## Your task
Reproduce the lines of the data below from the line with "Task: Expand the State dropdown" up to and including the final line, omitting the pictures.

>>

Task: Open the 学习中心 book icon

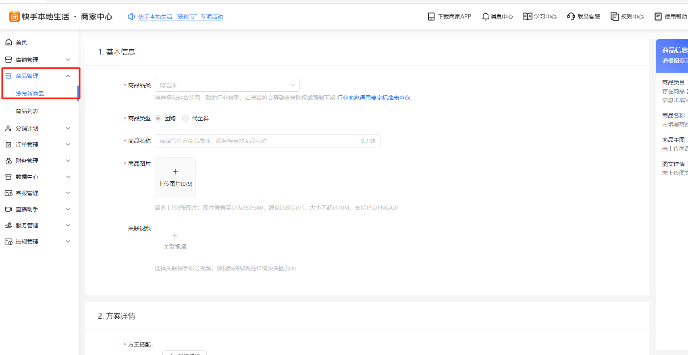Action: (527, 17)
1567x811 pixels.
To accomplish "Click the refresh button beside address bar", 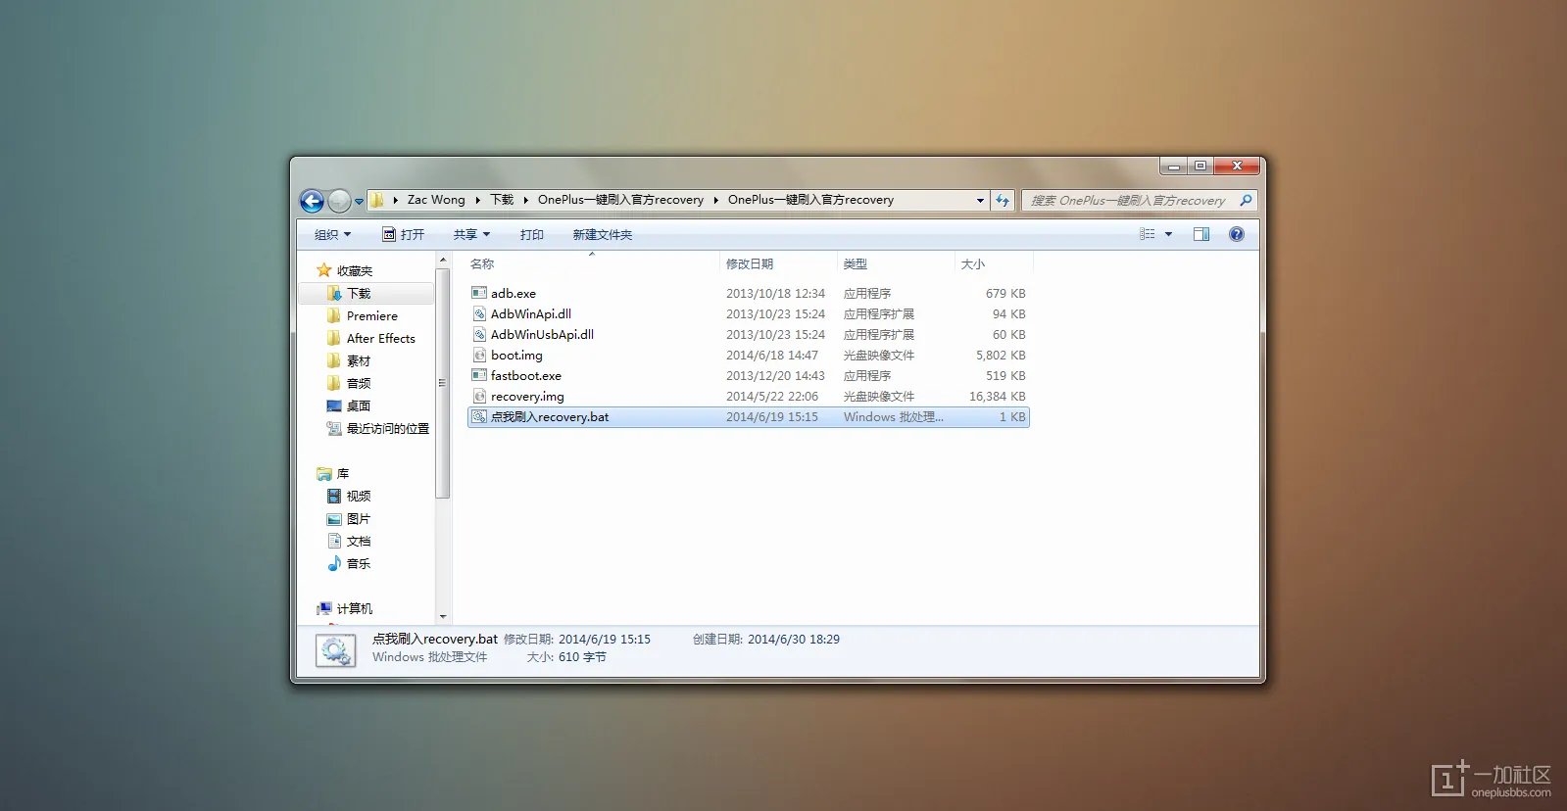I will (x=1003, y=200).
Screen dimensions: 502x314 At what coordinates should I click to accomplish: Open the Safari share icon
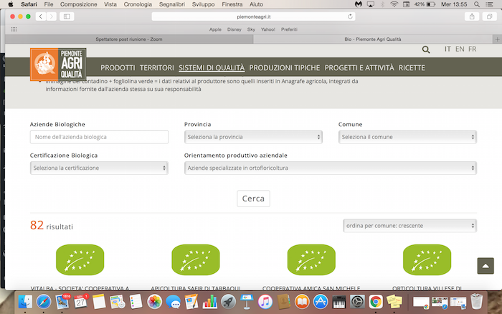click(472, 16)
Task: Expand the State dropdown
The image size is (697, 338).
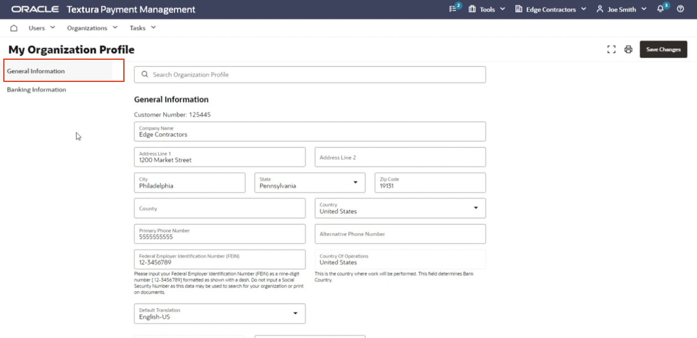Action: coord(355,183)
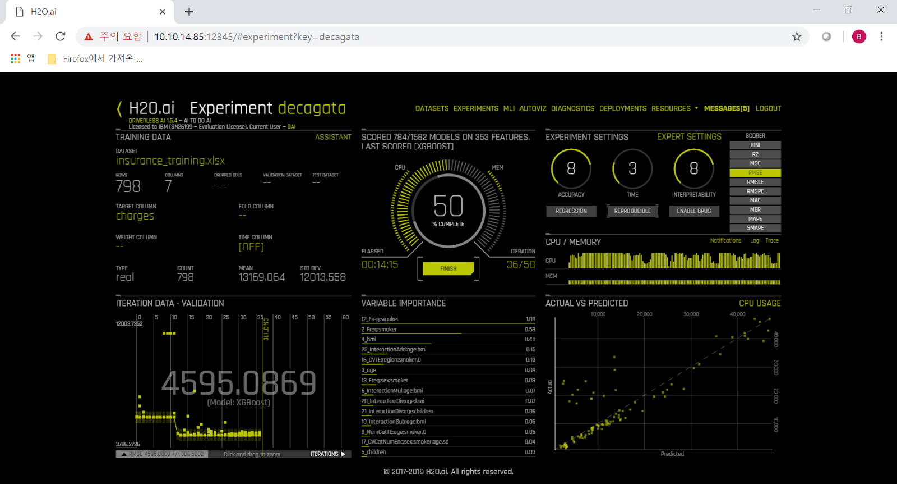Toggle the ENABLE GPUS option
The width and height of the screenshot is (897, 484).
pos(693,211)
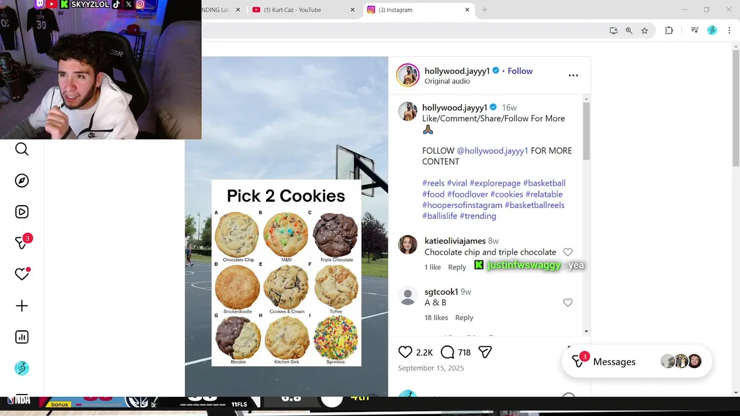Viewport: 740px width, 416px height.
Task: Like katieoliviajames's comment
Action: 568,252
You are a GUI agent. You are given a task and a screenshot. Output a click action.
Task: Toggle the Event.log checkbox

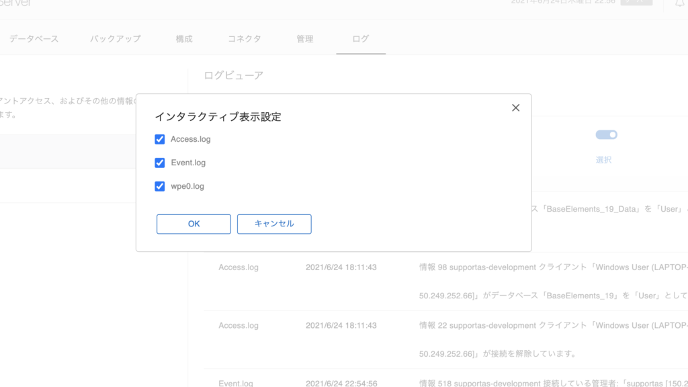coord(160,163)
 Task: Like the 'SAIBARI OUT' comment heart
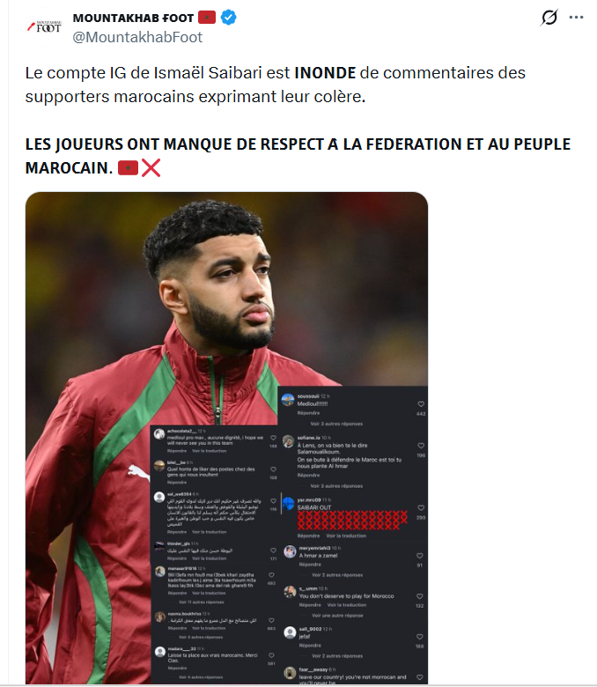[421, 508]
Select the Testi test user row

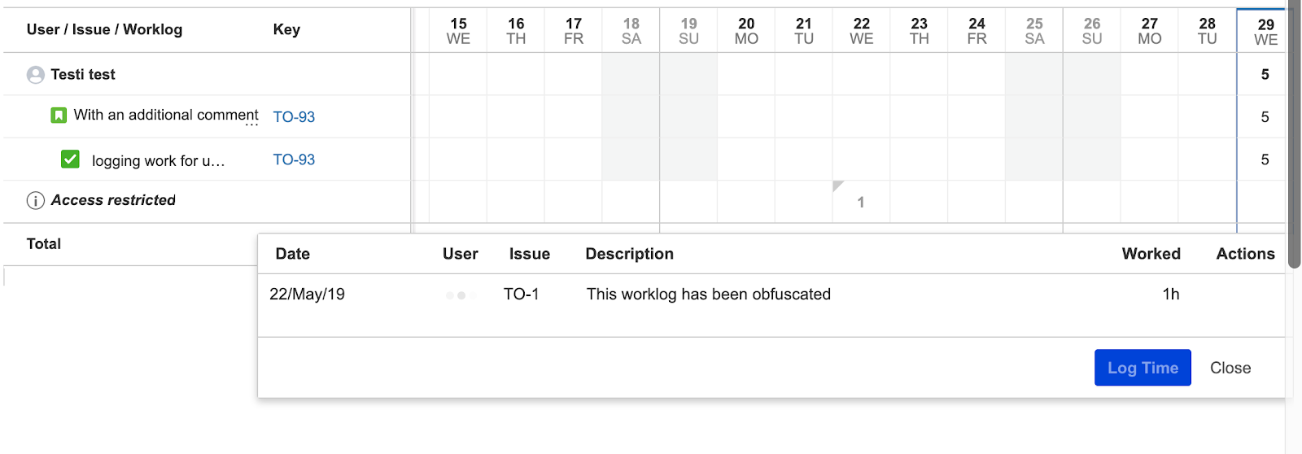(x=83, y=75)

<<

## The output
Task: Expand the State dropdown
The image size is (697, 338).
Action: coord(355,183)
Toggle the ENABLE GPUS option
The width and height of the screenshot is (897, 484).
pos(693,211)
Viewport: 740px width, 416px height.
Task: Like katieoliviajames's comment
Action: 568,252
You are a GUI agent. You are given a task and a screenshot. Output a click action.
Task: Toggle the Event.log checkbox

coord(160,163)
 Task: Like the 'SAIBARI OUT' comment heart
[421, 508]
Select the Testi test user row

(x=83, y=75)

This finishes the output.